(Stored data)
↓

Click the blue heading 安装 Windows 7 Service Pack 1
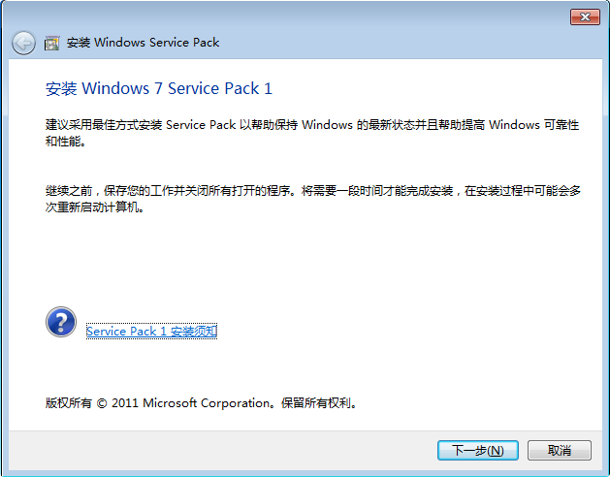(159, 88)
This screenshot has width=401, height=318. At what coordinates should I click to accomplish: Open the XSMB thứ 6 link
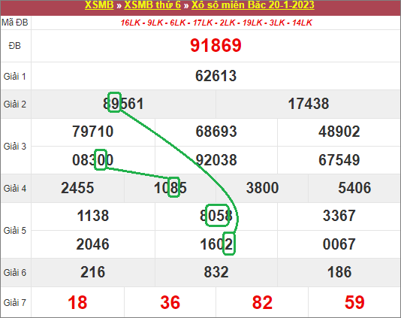point(152,5)
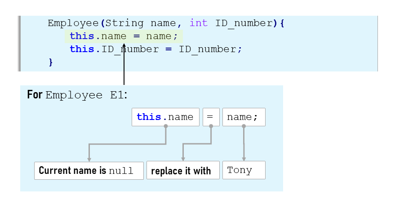Click the green highlighted "this.name = name;" code line
The width and height of the screenshot is (395, 204).
pyautogui.click(x=124, y=36)
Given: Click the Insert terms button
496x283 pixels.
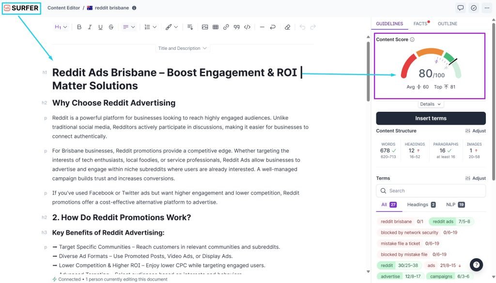Looking at the screenshot, I should (431, 119).
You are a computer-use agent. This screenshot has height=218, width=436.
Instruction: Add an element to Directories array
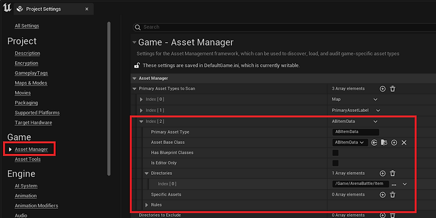pyautogui.click(x=383, y=173)
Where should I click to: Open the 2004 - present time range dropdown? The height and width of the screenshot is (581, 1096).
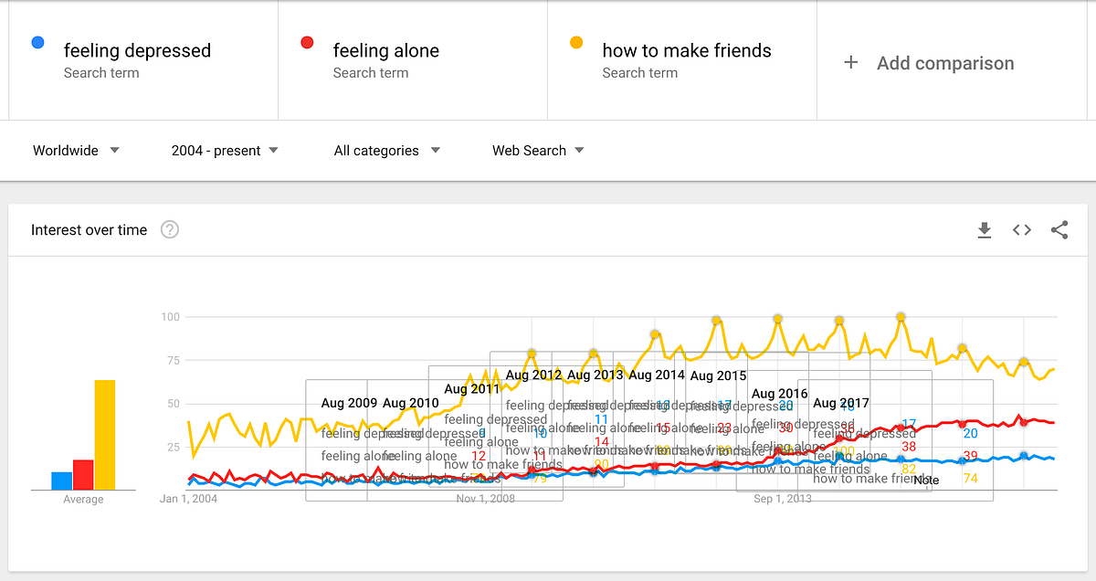(225, 151)
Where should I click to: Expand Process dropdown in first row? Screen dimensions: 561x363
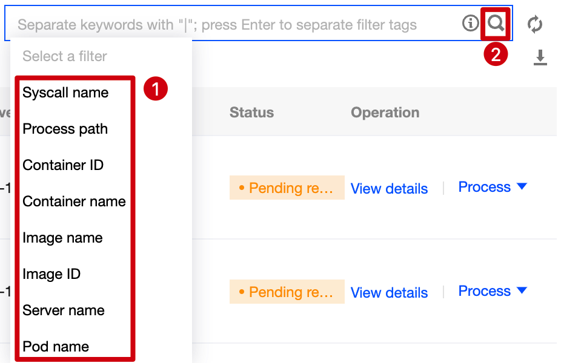(493, 187)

↑

What you should do —
Beginning with the line holding "Given: Click the Insert terms button", copy each line exactly through the end of the records above, and leave every picture out.

Problem solution —
Given: Click the Insert terms button
496x283 pixels.
Looking at the screenshot, I should (431, 119).
You are a computer-use agent. This screenshot has height=218, width=436.
Instruction: Add an element to Directories array
pyautogui.click(x=383, y=173)
Where should I click to: Open the 2004 - present time range dropdown? The height and width of the screenshot is (581, 1096).
(225, 151)
Where should I click to: Expand Process dropdown in first row? Screen dimensions: 561x363
(493, 187)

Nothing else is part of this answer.